Нолицин®
Producer: Krka Slovenia
Code of automatic telephone exchange: J01MA06
Release form: Firm dosage forms. Tablets.
General characteristics. Structure:
Active ingredient: 400 mg of norfloxacin.
Excipients: povidone, sodium carboxymethylstarch, cellulose microcrystallic, silicon dioxide colloid, anhydrous, magnesium stearate, the water purified (for hydration).
Cover: gipromelloza, talc, titanium dioxide, dye sunset yellow, E110 (dye disperse yellow, E110), propylene glycol.
Antimicrobic drug of group of ftorkhinolon of a broad spectrum of activity.
Pharmacological properties:
Pharmacodynamics. Effect of norfloxacin is based on prevention of synthesis of DNA in a bacterial cell. The main effect – suppression of activity of DNK-girazy enzyme (topoisomerase II). The last researches showed that the giraza splits DNA chain, and then the complex is formed of fragments of DNA, a hinolon and a giraza. The formed complex interferes with superspiralling of a chain of DNA and changes its space characteristics. Such DNA is not capable to function normally any more. At the following stage such DNA breaks up to small fragments. Antimicrobic action of hinolon is more connected with formation of complexes, than with simple suppression of activity of a giraza.
The resistance caused by natural mutations develops seldom. Enterobacteria seldom become resistant. More often resistance develops at Pseudomonasaeruginosa and Methicillinum resistant strains of stafilokokk. Resistance is not transferred by plasmids. It is result of chromosome mutations bacterial DNK-girazy. Between norfloxacin and other hinolona cross resistance can develop. The strains steady against nalidixic and pipemidinovy acids are susceptible to norfloxacin.

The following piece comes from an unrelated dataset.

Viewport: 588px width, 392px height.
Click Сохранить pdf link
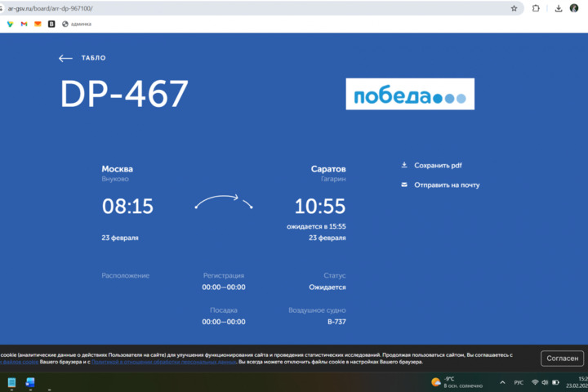pyautogui.click(x=438, y=165)

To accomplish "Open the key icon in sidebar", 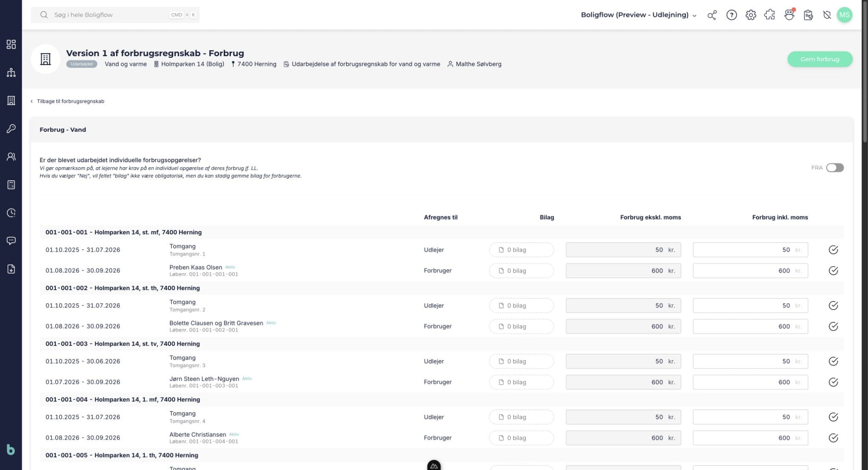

Pharmacokinetics. Norfloxacin is quickly soaked up from digestive tract. At healthy volunteers the maximum concentration in plasma are reached in 1 - 2 hour after intake. Absorption from digestive tract incomplete, 30 - 40% of the accepted dose. "The equilibrium state" is reached within 2 days.
About 15% of norfloxacin contact proteins of plasma. Low extent of linkng with proteins allows drug easily and to get quickly into fabrics and fluid mediums of a human body.
The norfloxacin (50 mg/kg) accepted orally gets through a placental barrier, and its concentration in fabrics of a fruit make about 10% of maternal serumal concentration.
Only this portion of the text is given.